It’s no secret the growing cultural divide is just as present in Christendom as it is everywhere else. It would be hard to argue that the simplest way to draw the dividing line for the two sides isn’t “agrees with CNN” and “doesn’t agree with CNN.”
It might sound crazy at first, but when you run all of the recent controversies through that filter it holds up pretty well. If that is the line that divides us, what can we do about it?
The first solution to that is to take all the time and mental effort we put in to listening to and digesting news and analysis and instead put it into the Word, prayer, and service.
Ask what God would have you do and think rather than what Don Lemon or Sean Hannity would have you do and think. He shows us exactly where to take a stand and where to defer to each other. Too many times our division comes from going off of what the news would have us do before we ever stop to check if it’s ok with God.
Like the soldier Paul references in 2 Timothy 2:4, we should aim first to please Him who commands us rather than get caught up in daily affairs. That doesn’t mean we can’t keep an eye on the world around us and know what’s going on. But that isn’t our first concern.
The second is to take every piece of news you do read or watch – regardless of the source – as narrative crafting rather than as objective declaration of the truth.
All the way back in 1981 Francis Schaeffer wrote in his book A Christian Manifesto, “Christians must certainly not uncritically accept what they read, and especially what they see on tv, as objective.” If that was the case then, how much more so is it today?
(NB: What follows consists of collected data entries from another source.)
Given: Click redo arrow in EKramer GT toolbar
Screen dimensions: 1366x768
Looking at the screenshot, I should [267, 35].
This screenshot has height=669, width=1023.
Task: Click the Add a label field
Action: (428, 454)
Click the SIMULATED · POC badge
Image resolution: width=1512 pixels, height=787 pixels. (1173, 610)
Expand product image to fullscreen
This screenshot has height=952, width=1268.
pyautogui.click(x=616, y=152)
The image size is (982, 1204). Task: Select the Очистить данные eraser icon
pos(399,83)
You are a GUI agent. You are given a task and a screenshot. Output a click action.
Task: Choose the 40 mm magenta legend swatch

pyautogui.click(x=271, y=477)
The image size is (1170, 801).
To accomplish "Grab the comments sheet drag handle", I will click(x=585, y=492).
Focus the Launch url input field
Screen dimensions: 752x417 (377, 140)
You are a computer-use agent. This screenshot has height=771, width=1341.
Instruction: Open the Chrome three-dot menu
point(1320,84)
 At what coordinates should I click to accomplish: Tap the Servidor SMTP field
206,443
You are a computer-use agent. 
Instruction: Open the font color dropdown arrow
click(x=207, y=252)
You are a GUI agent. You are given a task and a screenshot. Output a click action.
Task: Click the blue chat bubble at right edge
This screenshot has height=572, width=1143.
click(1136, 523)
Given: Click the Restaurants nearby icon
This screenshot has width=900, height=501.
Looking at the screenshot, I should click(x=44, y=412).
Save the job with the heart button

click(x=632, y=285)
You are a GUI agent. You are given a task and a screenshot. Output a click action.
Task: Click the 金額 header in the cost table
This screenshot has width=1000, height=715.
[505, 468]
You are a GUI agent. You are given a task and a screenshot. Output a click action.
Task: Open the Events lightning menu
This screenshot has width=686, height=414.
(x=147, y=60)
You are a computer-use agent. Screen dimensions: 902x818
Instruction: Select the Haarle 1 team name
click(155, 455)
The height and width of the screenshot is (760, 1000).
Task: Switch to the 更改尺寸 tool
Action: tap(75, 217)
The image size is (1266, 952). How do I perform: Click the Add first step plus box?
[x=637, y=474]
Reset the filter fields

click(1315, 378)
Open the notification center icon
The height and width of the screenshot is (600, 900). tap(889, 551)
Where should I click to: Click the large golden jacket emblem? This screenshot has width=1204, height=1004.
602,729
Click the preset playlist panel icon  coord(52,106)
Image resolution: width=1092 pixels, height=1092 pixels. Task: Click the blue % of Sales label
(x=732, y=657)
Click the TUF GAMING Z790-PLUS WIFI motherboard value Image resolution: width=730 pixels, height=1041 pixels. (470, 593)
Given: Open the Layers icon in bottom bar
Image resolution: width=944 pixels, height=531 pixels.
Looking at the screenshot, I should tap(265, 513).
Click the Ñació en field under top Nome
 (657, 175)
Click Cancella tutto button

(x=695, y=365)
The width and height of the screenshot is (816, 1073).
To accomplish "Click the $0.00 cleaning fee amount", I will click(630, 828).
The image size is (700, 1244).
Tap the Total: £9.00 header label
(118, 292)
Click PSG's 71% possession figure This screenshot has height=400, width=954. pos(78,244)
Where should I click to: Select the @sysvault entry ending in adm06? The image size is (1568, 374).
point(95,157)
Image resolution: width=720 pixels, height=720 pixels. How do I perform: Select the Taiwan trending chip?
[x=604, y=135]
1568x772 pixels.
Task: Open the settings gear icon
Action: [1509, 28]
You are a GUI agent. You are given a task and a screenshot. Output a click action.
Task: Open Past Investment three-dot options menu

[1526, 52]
Think of how many of the hottest stories in recent years have been revealed to be misreported at best or outright lies at worst. “Hands up, don’t shoot?” Fake. “If you’re vaccinated, you won’t get sick” and “97% effective?” Fake, and fake. “Plenty of good people on both sides?” Fake. How much division has been stirred up by headlines like these? How much racial church infighting has resulted from the dubiousness of some of the reports? How many Christians shunned or shamed their unvaccinated brethren over reporting and policies that have now been dropped? How much social media arguing has happened over topics like these? How many pulpits have repeated and perpetuated some of these lies – some unaware of the fabrications to this day?
And yet nobody ever loses their job for fabricating the news. They don’t even print retractions, corrections, and apologies in most cases. That should tell you a lot about how interested they are in the truth. Take everything with a grain of salt.
The third is to not be afraid to stand on God’s truth.
Reporters are not giving their news through the filter of God’s Word. That’s our job. Sometimes pushing back against the grain of these media narratives – either claiming they are untrue or showing how the Bible commands us to go agains them – will result in division. You’ll get called unloving, bigoted, negative, and whatever label they think will intimidate you into moving. Don’t. There is nothing noble about concealing important truths in the name of appeasing and keeping the peace.